ИСХОДНЫЙ ТЕКСТ:
★ ★ ★ ★ ★
По рассказам Брода, Мильднеру доставляло особое удовольствие разговаривать с женщинами сразу после того, как он приговаривал их к смерти: «Невероятно драматическим тоном он сообщал им о том, что их сейчас расстреляют».
И все же, несмотря на все ужасы блока 11, Освенцим на этой стадии все еще хоть как-то был похож на традиционный концлагерь, такой как Дахау. Очень показателен тот факт, что, как бы это ни противоречило общепринятому мифу, в те первые месяцы существования лагеря можно было попасть в Освенцим, отсидеть там какой-то срок и выйти на свободу.
В 1941 году, перед самой Пасхой, Владислав Бартошевский>41, польский политический заключенный, лежал в госпитале, в блоке 20. К нему подошли два эсэсовца. «Они сказали мне: “Проваливай!” Никто ничего не объяснил, я не знал, что вообще происходит. Я был ошарашен такими резкими переменами. Те, кто был рядом со мной, тоже не понимали, в чем дело. Я был в ужасе». И тут он вдруг узнал, что сейчас предстанет перед врачебной комиссией. По пути туда польский доктор, тоже заключенный, прошептал ему: «Если тебя спросят о здоровье, скажи, что ты здоров и чувствуешь себя хорошо: если скажешь им, что болен, тебя не выпустят». Бартошевский не мог поверить, что ему дадут покинуть лагерь. «Они что, меня освободят?» – спрашивал он польских докторов, пораженный. Ему только бросили: «Тихо!»
Теперь лишь одно препятствие было на пути к освобождению – его физическое состояние. «У меня были огромные нарывы на спине, на бедрах, голове и затылке. Те польские врачи смазали их мазью и замаскировали так, чтобы я выглядел немного лучше. Они сказали: «Не бойся, тебя не будут тщательно осматривать. Но только ты не проговорись. Здесь никто не болеет, понимаешь?» Меня отвели к немецкому доктору. Я старался на него не смотреть. Польские врачи быстро меня осмотрели и заключили: «Все в порядке». Немецкий доктор только кивнул головой».
★ ★ ★ ★ ★
ЦЕЛЬ ЗАДАНИЯ:
Перепишите отрывок текста об Освенциме от слов «И все же, несмотря» до слов «выйти на свободу.», заменив «месяцы» на «недели».

ИССЛЕДУЕМЫЕ ДАННЫЕ:
★ ★ ★ ★ ★
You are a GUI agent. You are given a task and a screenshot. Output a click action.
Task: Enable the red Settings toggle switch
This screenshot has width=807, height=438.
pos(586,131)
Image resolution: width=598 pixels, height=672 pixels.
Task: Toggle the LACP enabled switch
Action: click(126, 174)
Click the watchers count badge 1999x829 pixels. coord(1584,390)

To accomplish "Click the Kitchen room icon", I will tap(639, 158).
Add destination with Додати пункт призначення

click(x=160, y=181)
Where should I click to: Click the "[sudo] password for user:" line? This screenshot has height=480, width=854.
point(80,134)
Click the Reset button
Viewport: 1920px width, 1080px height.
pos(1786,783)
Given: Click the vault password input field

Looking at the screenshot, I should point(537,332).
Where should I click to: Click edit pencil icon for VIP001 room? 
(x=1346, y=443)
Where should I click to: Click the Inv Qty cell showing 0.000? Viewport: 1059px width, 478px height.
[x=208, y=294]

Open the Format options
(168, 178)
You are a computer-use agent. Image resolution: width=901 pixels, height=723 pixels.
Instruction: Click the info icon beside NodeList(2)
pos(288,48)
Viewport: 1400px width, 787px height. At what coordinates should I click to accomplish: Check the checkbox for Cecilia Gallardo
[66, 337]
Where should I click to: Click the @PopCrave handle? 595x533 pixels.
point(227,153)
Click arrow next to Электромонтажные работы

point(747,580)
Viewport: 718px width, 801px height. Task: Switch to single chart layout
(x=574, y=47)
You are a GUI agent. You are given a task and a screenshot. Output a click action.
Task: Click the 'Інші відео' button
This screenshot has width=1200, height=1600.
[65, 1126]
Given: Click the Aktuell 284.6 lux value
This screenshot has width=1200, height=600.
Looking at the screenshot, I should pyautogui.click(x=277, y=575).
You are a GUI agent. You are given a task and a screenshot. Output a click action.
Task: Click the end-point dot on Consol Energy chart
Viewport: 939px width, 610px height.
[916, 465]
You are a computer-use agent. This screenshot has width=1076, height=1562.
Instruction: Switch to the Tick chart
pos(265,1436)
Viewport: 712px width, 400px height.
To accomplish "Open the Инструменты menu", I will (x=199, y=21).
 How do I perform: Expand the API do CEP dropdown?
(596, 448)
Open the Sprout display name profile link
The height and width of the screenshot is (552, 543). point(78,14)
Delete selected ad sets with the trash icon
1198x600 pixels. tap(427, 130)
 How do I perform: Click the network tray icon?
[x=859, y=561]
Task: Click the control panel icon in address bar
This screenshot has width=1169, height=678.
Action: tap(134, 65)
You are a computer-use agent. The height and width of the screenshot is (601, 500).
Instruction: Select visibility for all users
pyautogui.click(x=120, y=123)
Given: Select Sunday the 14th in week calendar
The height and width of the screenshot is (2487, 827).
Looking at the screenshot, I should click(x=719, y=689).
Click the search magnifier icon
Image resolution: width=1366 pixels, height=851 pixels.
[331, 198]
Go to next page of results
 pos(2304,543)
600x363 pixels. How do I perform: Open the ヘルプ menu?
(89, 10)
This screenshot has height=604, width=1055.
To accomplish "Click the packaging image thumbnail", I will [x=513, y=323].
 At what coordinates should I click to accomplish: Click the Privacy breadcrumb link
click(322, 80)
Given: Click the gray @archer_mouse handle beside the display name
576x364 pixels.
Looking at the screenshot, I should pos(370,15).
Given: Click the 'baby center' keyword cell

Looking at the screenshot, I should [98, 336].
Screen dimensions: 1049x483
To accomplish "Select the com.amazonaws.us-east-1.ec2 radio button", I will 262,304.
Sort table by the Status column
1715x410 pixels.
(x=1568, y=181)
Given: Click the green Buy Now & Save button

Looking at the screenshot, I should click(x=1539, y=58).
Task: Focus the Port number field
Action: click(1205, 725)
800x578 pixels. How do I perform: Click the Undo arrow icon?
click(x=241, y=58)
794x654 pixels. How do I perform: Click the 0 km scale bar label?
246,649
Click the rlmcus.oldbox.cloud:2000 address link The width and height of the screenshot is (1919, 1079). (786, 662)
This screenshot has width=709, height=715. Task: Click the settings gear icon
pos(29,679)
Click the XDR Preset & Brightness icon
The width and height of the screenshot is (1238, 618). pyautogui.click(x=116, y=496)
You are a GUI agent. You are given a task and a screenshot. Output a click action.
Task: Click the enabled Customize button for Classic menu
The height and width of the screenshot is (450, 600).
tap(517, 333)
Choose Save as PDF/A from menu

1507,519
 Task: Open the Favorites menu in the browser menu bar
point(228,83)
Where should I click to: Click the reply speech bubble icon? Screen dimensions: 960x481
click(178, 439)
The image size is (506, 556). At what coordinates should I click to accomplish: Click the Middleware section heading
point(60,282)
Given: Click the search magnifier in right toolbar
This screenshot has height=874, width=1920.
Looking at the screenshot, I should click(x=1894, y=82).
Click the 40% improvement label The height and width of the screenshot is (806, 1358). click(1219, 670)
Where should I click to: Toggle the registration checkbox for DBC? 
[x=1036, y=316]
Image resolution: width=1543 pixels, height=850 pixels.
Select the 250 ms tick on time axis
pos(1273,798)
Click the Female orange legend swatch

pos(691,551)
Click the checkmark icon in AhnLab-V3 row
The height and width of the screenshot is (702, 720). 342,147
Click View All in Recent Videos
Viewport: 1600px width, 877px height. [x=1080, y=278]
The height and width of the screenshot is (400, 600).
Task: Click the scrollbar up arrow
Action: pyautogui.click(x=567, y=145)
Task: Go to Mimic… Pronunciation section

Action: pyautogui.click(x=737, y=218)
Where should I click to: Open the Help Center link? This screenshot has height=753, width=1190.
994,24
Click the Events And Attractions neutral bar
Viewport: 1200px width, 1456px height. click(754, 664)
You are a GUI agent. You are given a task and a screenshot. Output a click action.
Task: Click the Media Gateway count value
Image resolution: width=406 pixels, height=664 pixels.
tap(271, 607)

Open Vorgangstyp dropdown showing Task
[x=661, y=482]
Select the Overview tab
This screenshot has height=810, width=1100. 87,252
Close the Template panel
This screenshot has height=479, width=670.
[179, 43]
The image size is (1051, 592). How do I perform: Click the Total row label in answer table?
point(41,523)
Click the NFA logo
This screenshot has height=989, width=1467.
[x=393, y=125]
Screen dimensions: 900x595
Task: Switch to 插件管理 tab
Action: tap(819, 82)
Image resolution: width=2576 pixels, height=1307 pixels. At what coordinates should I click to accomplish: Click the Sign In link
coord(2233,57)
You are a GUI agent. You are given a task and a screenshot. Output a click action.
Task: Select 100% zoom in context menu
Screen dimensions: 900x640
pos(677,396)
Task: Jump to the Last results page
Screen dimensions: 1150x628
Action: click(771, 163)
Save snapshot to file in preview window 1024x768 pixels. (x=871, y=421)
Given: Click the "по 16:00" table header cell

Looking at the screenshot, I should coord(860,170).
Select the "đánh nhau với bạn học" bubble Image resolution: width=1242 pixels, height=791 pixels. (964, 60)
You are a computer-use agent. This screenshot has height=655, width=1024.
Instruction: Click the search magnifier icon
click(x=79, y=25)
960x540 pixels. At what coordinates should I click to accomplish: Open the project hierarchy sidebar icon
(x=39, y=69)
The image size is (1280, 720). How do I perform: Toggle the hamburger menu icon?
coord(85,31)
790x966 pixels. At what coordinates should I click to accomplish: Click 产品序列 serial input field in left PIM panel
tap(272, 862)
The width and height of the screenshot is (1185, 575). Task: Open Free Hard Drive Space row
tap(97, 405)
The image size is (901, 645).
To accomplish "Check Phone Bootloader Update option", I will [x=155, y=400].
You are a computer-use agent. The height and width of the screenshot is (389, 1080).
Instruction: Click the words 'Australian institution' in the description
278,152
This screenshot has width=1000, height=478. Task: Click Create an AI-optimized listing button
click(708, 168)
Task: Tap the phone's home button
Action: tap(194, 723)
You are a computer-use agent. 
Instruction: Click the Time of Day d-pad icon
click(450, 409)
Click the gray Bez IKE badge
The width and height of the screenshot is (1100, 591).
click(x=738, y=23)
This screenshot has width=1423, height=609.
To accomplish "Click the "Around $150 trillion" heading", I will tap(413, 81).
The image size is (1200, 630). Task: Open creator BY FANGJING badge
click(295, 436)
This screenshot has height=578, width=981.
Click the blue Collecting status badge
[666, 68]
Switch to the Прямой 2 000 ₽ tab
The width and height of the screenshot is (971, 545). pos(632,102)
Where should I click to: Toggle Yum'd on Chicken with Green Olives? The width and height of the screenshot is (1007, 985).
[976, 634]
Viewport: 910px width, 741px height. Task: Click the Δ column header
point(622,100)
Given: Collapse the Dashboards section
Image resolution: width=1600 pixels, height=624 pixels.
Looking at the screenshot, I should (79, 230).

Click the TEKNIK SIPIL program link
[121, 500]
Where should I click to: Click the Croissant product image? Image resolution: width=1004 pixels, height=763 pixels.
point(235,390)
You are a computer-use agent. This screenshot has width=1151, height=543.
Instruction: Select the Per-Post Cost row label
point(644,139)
★ ★ ★ ★ ★
РЕЗУЛЬТАТ:
И все же, несмотря на все ужасы блока 11, Освенцим на этой стадии все еще хоть как-то был похож на традиционный концлагерь, такой как Дахау. Очень показателен тот факт, что, как бы это ни противоречило общепринятому мифу, в те первые недели существования лагеря можно было попасть в Освенцим, отсидеть там какой-то срок и выйти на свободу.